Por Fernando D´addario
Publicado en PAGINA 12
No se sabe qué habrá sentido Fito Páez cuando los altoparlantes del bunker macrista escupieron, en medio de los festejos por el triunfo PRO, los acordes de “Dale alegría a mi corazón”. Es probable que le haya causado más gracia que asco (el que escribe estas líneas se aventura a proyectar en el vapuleado rosarino sus propios sentimientos al respecto), en una suerte de hidalgo reconocimiento a la ironía del ganador. Macri y los suyos no suelen incurrir en gestos irónicos: sus reacciones, aunque estudiadas, apuntan a lo lineal, a las emociones básicas y elementales. Un lapsus de ligera sutileza –aunque materializado en forma de gastada– siempre es bienvenido.
Gilda, en cambio, no puede opinar sobre la utilización de “No me arrepiento de este amor” porque está muerta. Es posible conjeturar, sin embargo, que no le hubiera desagradado escuchar uno de sus hits en boca de Macri. Su música, al menos, no es hostil al espíritu PRO. “No me arrepiento de este amor” es el prototipo de la cumbia “blanca”, simpática, pum para arriba, ajena a cualquier especulación conflictiva. Una cumbia, digamos, “no crispada”. Le permite a Macri, además, fingir (tras un esfuerzo encomiable) que lo popular no le da tanto asquito.

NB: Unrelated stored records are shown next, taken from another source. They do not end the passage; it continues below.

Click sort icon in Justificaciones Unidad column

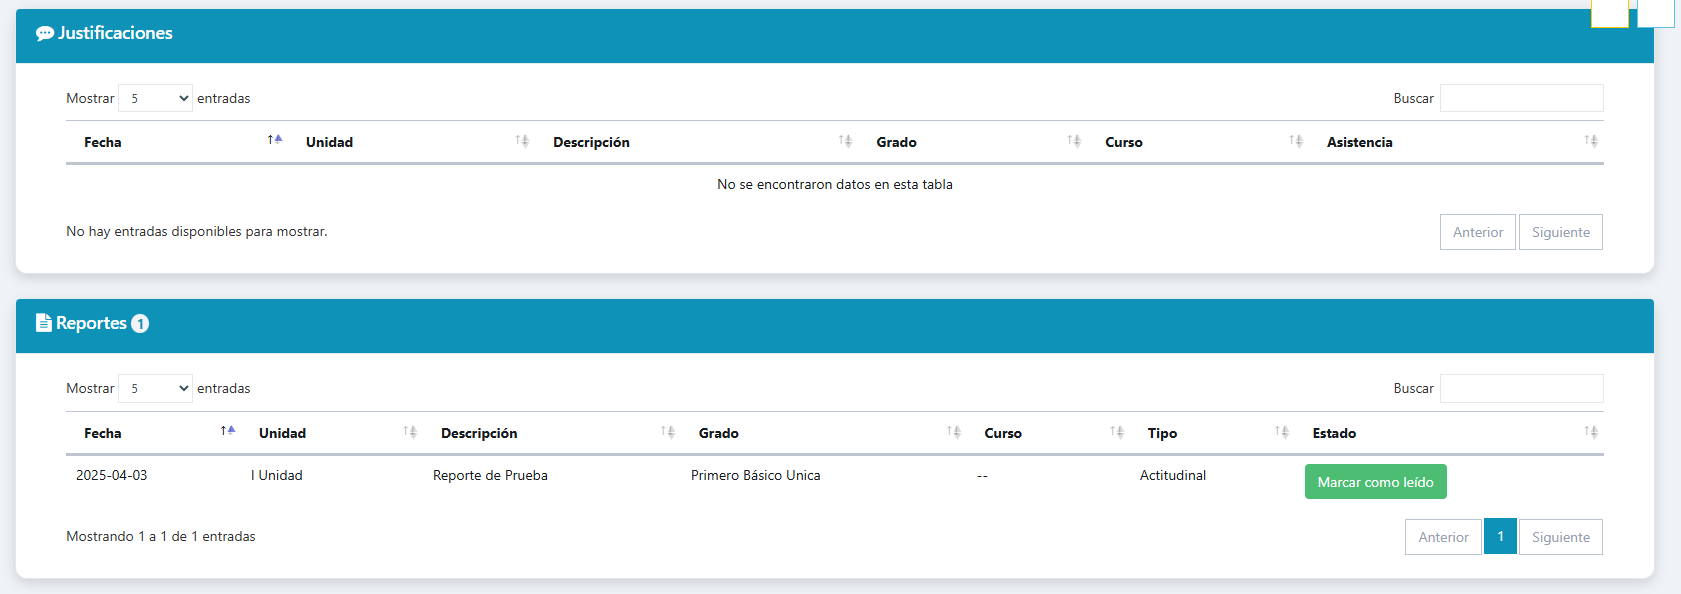522,141
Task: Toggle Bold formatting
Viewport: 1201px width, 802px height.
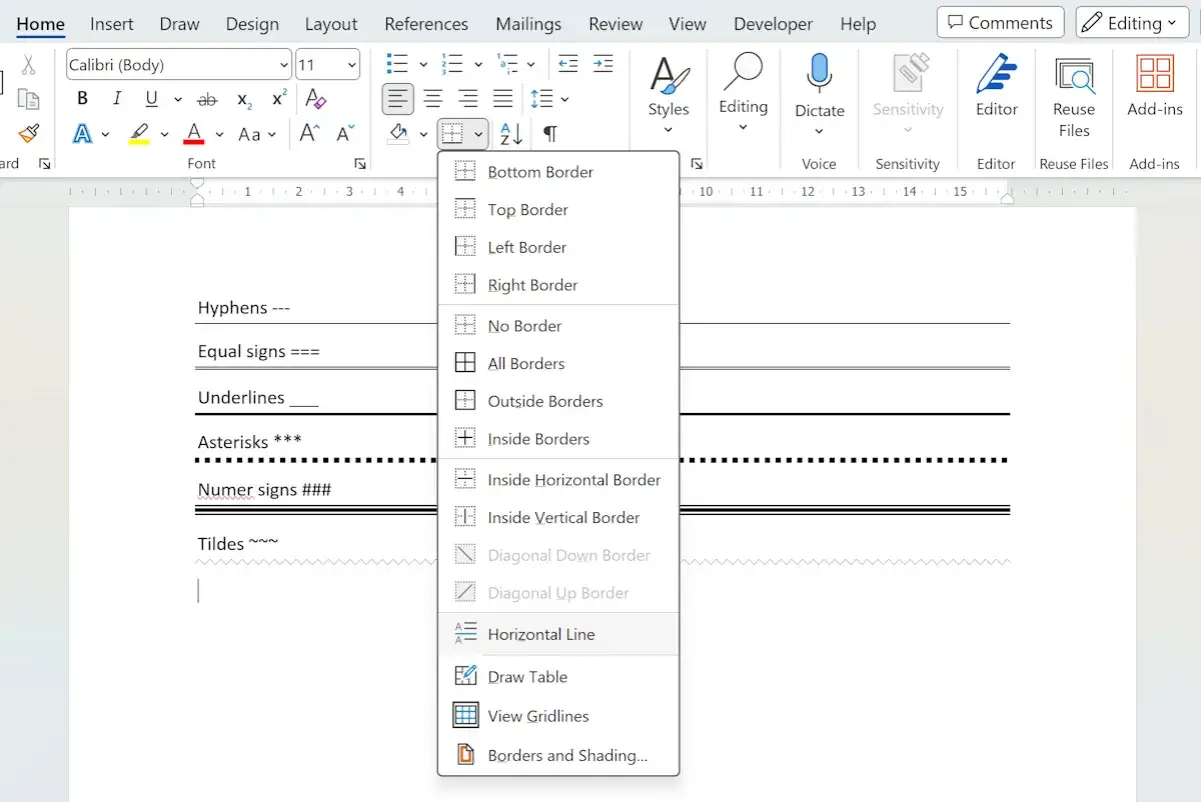Action: 83,99
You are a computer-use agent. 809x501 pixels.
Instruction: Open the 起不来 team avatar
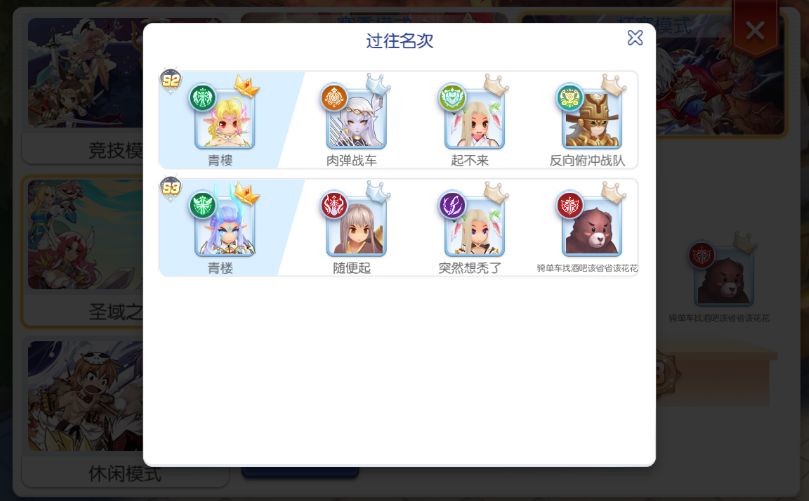(x=474, y=120)
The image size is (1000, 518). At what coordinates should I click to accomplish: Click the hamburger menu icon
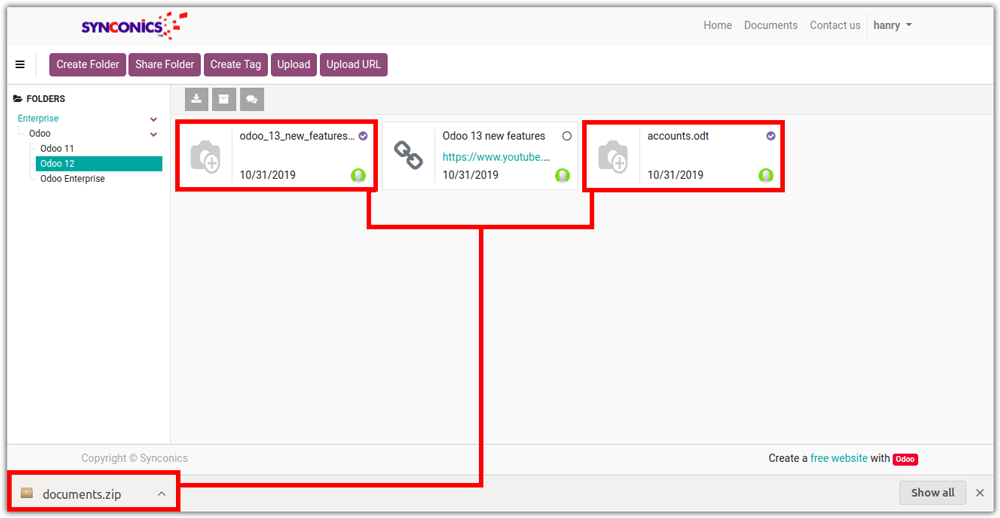point(20,65)
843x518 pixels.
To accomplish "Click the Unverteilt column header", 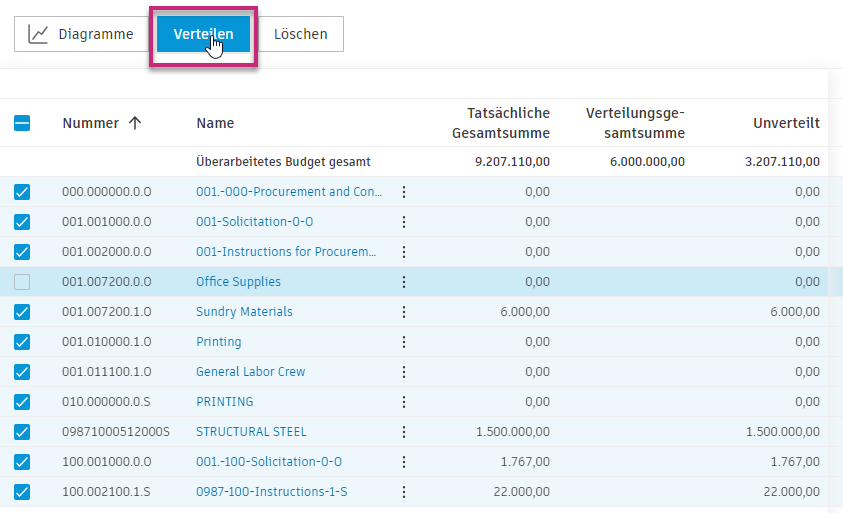I will 786,123.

Pero a Manuel Quieto, líder de La Mancha de Rolando, no le gustó nada prender el televisor y escuchar en cadena nacional su canción “Arde la ciudad”. Un poco porque no se sentía “bienvenido” al jolgorio. Pero fundamentalmente, uno intuye, su irritación fue producto de una evaluación un poco más profunda: el espíritu del tema en cuestión está en los antípodas del clima festilindo post-menemista que Durán Barba eligió para las celebraciones macristas. Aunque las letras no se explican, ésta en particular alude a aquella “fiesta de todos” que la dictadura impuso durante el Mundial ’78 para tapar sus secuestros, sus desapariciones y sus torturas. Cuando Manu Quieto canta “la gente festeja y vuelve a reír, / pero este carnaval, que hoy no te deja dormir, / mires donde mires ella está ahí”, se está refiriendo a la estupidez colectiva que contagió a buena parte de la sociedad argentina hace más de treinta años. Esa clase de alegría boba que se parece al adormecimiento. Manu sabe de lo que habla porque es sobrino de Roberto Quieto, líder montonero secuestrado por la Triple A en 1975. Cuando un comando se lo llevó, Manuel, que tenía un año, estaba en sus brazos.

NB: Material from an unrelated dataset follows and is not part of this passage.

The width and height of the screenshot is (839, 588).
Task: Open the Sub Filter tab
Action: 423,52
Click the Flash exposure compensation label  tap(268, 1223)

Sin caer en reduccionismos injustos –no es lo mismo, claro, la dictadura que el conservadurismo neoliberal de Macri–, “Arde la ciudad” podría servir para burlarse amargamente, también hoy, de ese cotillón de globos amarillos y papel picado que el actual oficialismo porteño despliega para instaurar una nueva y artificial “fiesta de todos”. Quieto se quejó apelando al capital simbólico que encierra su canción. La contestación del PRO fue inherente a su lógica: el tema se puede usar porque se le pagó a Sadaic.
Resulta hasta osado pedirle a Macri una lectura comprensiva de los textos que utiliza para arengar a sus adeptos. Durán Barba lo sabe bien y explota esa aparente limitación de su cliente hasta convertirla en una expresión de espontaneidad (¿o impunidad?) positiva. Macri no leyó la letra de “Arde la ciudad” porque su límite es muy preciso: sólo llega hasta el envoltorio de las cosas; su curiosidad musical no trasciende la frontera de un estribillo pegadizo.

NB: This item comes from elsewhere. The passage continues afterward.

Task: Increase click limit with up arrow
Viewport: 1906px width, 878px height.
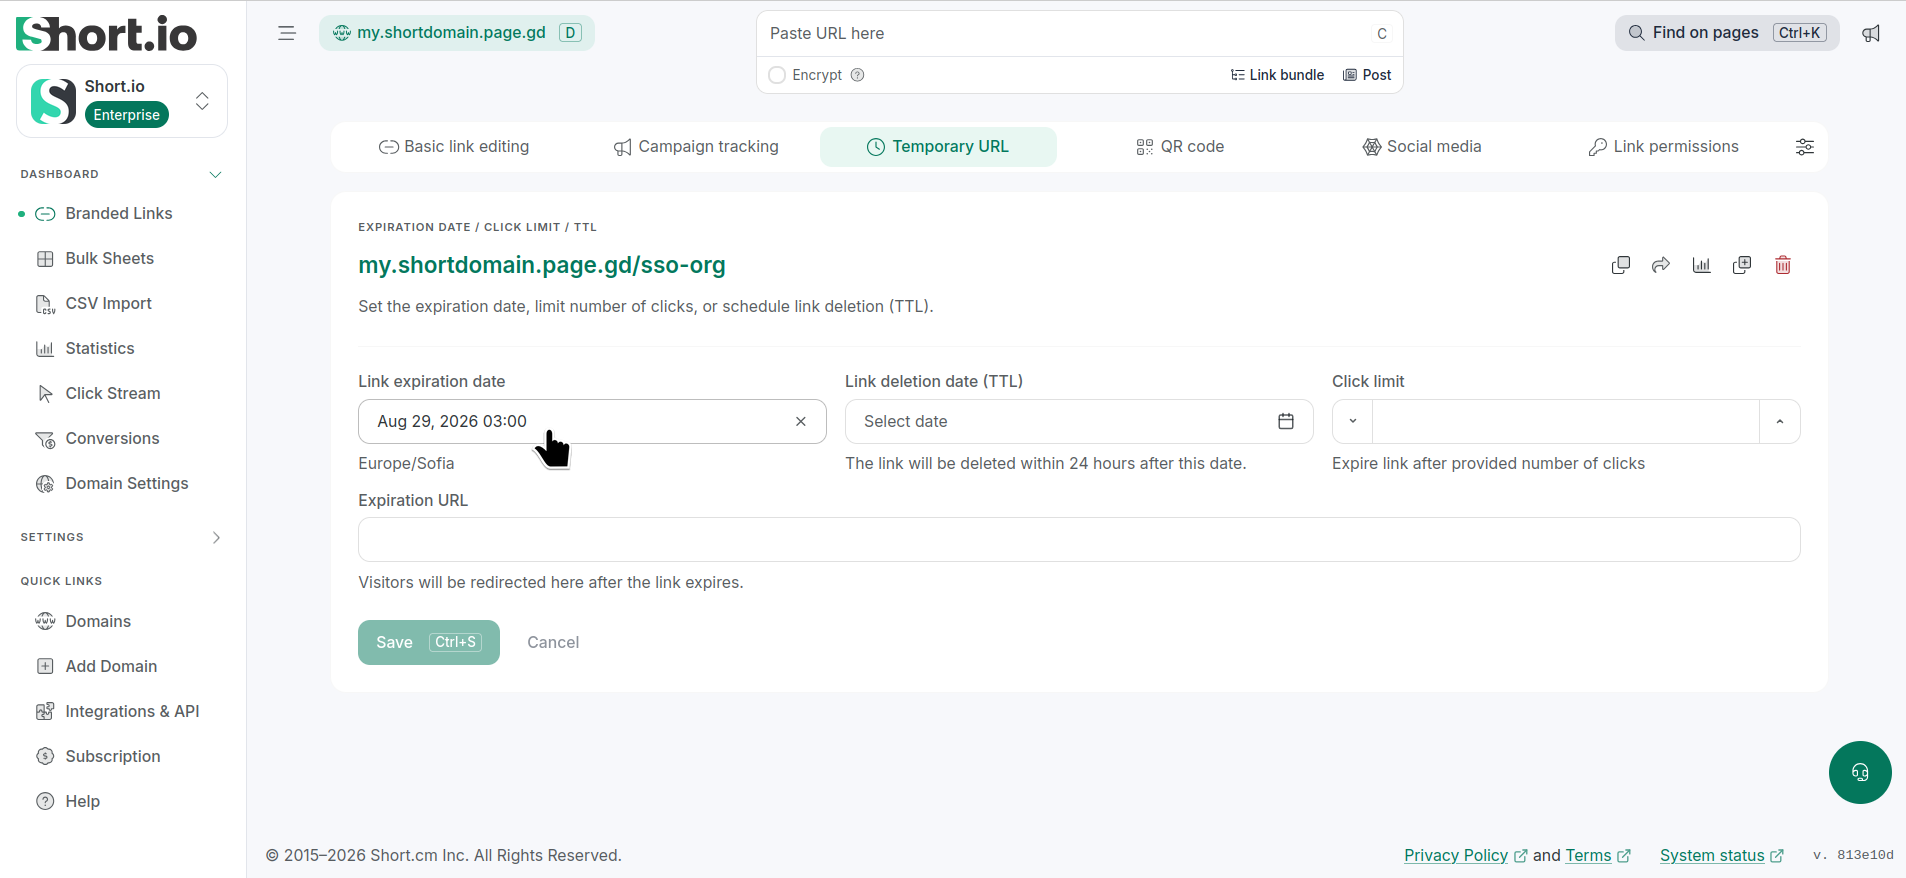Action: pos(1780,421)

Ya que de marketing se trata, podría haber celebrado con la gran marca cultural/turística de la ciudad, bailándose un tangazo de Pugliese con María Eugenia Vidal. ¿O no dijo alguna vez que el tango es “la soja de la ciudad”? Pero tanto artificio se le hubiese vuelto en contra: la presunta idiosincrasia tanguera de los porteños, cargada de nostalgia y cuestionamientos metafísicos, está a años luz de la tilinguería PRO que se pretende inocular en los –bastante permeables, debe reconocerse– vecinos de esta hermosa ciudad.